● **Tarea**
Según el relato de la carrera, ¿por qué la narradora calcula que solo le quedan cinco kilómetros de subida?

● **Sección del documento**
——

GOLPE DE REALIDAD – KMS 22 A 32
Pero a partir de ahí, empezamos a subir. Y a subir, y a subir. A lo lejos, solo veo la multitud de runners corriendo cuesta arriba, no vislumbro la bajada. Me empieza a doler el tobillo, tengo que ir parándome para estirar y me veo forzada a bajar el ritmo. La chica a la que seguía se me escapa cada vez más. Me desaparece la sonrisa de la cara, ya no voy a buscar las manos de los niños, más bien me aparto y corro mirando al suelo. Aunque los km van pasando rápido, la subida no acaba nunca. Pregunto a otro corredor si sabe cuándo terminamos de subir: “en el kilómetro 30”, me dice. Bueno, estamos en el 25, solo 5 más de subida y ya todo bajada hasta meta, pienso.
Pero 5 kilómetros sin parar de subir no son una broma. Del 25 al 30 me noto cada vez más desgastada. Pasamos por algunas zonas con mucha animación y me quito los auriculares para ver si al oír a la gente me motivo. Ya me da igual el ritmo, solo quiero terminar de subir. Empiezo a odiar el recorrido: ¡correr por una carretera asfaltada sin fin es inhumano! Mucha gente empieza a caminar, pero yo, de momento, todavía puedo correr.

——

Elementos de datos

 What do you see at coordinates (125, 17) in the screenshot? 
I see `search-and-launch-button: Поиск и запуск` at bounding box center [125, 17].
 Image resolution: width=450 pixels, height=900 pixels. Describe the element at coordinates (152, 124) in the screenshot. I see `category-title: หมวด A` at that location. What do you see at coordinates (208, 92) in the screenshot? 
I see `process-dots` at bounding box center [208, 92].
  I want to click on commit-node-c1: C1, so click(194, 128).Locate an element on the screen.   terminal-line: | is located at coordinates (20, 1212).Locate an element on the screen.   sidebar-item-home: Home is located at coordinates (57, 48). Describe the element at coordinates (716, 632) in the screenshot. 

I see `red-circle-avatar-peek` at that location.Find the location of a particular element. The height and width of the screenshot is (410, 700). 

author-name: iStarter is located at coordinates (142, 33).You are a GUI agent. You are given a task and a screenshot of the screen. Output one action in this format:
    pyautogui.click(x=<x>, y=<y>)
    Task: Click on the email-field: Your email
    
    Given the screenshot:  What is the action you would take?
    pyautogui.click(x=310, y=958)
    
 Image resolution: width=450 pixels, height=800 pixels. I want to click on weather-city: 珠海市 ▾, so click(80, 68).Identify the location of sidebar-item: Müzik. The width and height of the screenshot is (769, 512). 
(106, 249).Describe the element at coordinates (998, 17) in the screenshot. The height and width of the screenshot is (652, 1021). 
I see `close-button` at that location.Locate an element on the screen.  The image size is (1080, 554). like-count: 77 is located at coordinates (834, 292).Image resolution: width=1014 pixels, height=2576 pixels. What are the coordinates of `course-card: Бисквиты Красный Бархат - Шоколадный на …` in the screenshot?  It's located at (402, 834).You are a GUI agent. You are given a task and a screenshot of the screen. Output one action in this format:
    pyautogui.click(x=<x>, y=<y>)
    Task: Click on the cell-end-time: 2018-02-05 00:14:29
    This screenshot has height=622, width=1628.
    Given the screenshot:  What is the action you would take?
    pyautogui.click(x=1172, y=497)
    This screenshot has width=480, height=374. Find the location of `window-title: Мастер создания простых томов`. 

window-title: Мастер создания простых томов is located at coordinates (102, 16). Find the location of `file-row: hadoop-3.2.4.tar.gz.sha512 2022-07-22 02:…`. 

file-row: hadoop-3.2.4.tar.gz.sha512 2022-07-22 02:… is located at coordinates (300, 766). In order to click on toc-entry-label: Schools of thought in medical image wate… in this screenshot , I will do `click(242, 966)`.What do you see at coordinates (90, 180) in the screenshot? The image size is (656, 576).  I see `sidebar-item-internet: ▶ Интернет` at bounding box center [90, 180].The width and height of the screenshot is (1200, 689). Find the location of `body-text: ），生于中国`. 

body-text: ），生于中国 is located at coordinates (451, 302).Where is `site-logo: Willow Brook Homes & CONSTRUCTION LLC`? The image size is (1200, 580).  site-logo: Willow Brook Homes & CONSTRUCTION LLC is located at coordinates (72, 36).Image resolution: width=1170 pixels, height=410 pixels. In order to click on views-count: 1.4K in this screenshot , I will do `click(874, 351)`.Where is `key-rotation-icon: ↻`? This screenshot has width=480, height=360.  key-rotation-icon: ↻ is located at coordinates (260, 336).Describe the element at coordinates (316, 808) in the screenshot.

——

● **Respuesta**
Otro corredor le dijo que la subida terminaba en el kilómetro 30, y en ese momento iban por el 25. A partir de ahí pensó que todo sería bajada hasta la meta.